- [Problema planteado 1]:
En el fragmento sobre la insensibilidad espiritual, ¿cuántas horas de prueba en Getsemaní pudo soportar Nuestro Señor?
- [Problema planteado 2]:
Retoma el fragmento sobre la insensibilidad espiritual y continúalo a partir de su última frase.

- [Fragmento seleccionado]:
%%

Para no exagerar nada, tampoco hablaré de la insensibilidad involuntaria. El rey David confesaba que se encontraba a veces ante Dios cual una bestia de carga, tan pesado e insensible como ella. Pero añadía: “Ego autem semper tecum. A pesar de ello, permanezco a vuestros pies con Vos”. Este estado de estupidez espiritual no es siempre un castigo; pasamos por ahí para llegar a mayor sumisión y humildad ante Dios. ¿Qué habrá que hacer en estas ocasiones? Nada: tener paciencia, ejercitarse en lo que se pueda y esperar. Como este estado de ordinario no es culpable, no nos hace responsables de nuestras sequedades y malas oraciones. Es la misericordia de Dios la que nos reduce a ello para impedir que nuestra mente se divierta con naderías, para inflamar nuestro corazón con amor más ardiente y tornar nuestra voluntad más perseverante y firme.
La insensibilidad involuntaria del corazón es también muy penosa, más penosa aún que la estupidez del espíritu, por ser el corazón el órgano con que amamos a Dios, además de que como la voluntad es dirigida por el amor, parece como que queda entonces paralizada. De ordinario Dios envía esta prueba al corazón demasiado sensual, que siempre anhela gozar de Dios: Nuestro Señor le lleva un poco a Getsemaní para darle a gustar gozos más amargos.
Pero las más de las veces la dureza de corazón es un castigo, una consecuencia de nuestros pecados, que hay que evitar a todo trance. El estado de prueba no dura largo tiempo: nos prepara a mayores gracias, paga algunas deudas, y luego el sol vuelve a aparecer radiante. De suyo el corazón no permanece insensible a Dios, es necesario que algún pecado o algún estado de pecado le fuerce a ello. Nuestro Señor no pudo soportar sino tres horas de pruebas en Getsemaní, y la tristeza de su Corazón y el abandono de su Padre le pusieron en las puertas de la muerte.
Cuando tales estados resultan largos es cosa de ver si no serán debidos a alguna falta nuestra, pues la prolongación es señal ordinaria de que les hemos atraído nosotros. Cuando veáis que desde hace un año o más sois insensibles a las gracias de Dios, a su inspiración, a la oración, no vayáis a buscar la causa muy lejos, pues está en vosotros, lo sois vosotros mismos; concretadla y haced cuanto podáis para salir de este estado. Es claro que un alma que comienza por gustar a Dios y luego para en eso, no es sino por culpa suya. No es tan duro Dios, sino un buen padre que no puede ocultarse por largo tiempo. Y nos haría morir si nos diera la espalda durante mucho tiempo. La Escritura atestigua que es bueno, lleno de ternura y de amor, que es un padre, una madre para sus escogidos, y tenemos que sentir, es preciso que sintamos su dulzura y su bondad; si no, señal de que somos culpables.
Nos falta un sentido, estamos paralizados y nuestra es la culpa: averigüemos las causas para remediarlas.

%%

- [Contenido del listado]:

%%

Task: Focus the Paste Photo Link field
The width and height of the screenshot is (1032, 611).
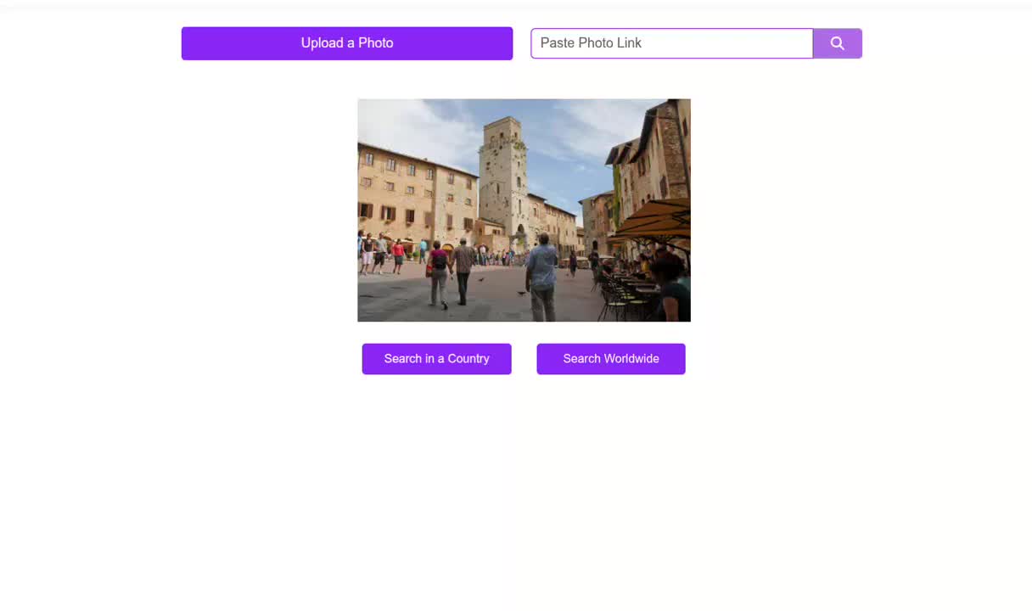Action: tap(671, 43)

%%

- [Respuesta escrita 1]:
Solo tres horas.

- [Respuesta escrita 2]:
II
Una de las causas la encontramos en la ligereza del espíritu y en ese derramarse en cosas exteriores. El espíritu ligero no está nunca en su casa, no sabe reflexionar, obra por impresión y como arrastrado. Pide de comer cuando tiene hambre y no se toma el tiempo ni la pena de buscar el alimento: como no lo encuentra en Dios se vuelve hacia las criaturas. La insensibilidad y dureza de corazón comienza de ordinario con la ligereza de espíritu. Ya se alimentaría si meditara, mas el tiempo de la oración lo pasa en nonadas. ¿Qué de extraño que el corazón sufra por ello?
Estad, por consiguiente, sobre aviso en punto a la ligereza de espíritu, poned toda vuestra atención en la oración, que es donde os alimentáis y calentáis, donde trazáis el plan del combate espiritual.
Una meditación que no os pertrecha de armas de combate, nada vale; como no os alimenta, caeréis de inanición.
Pero diréis: No me alimenta la oración, por más que hago en ella todo lo que puedo. –En este caso cambiad de materia, escoged la que os convenga más. Si un arma no os conviene, tomad otra; lo esencial es estar armado. Tened presente que en la vida espiritual hay prácticas de simple devoción, y las hay necesarias como la meditación, el espíritu de fe y la oración. Nada hay que pueda sustituir a estas últimas; abandonándolas se extingue la vida espiritual, porque se priva del sostén necesario. No cabe dudar que el corazón vive del espíritu, y que el amor, el afecto, no se alimentan sino con la oración.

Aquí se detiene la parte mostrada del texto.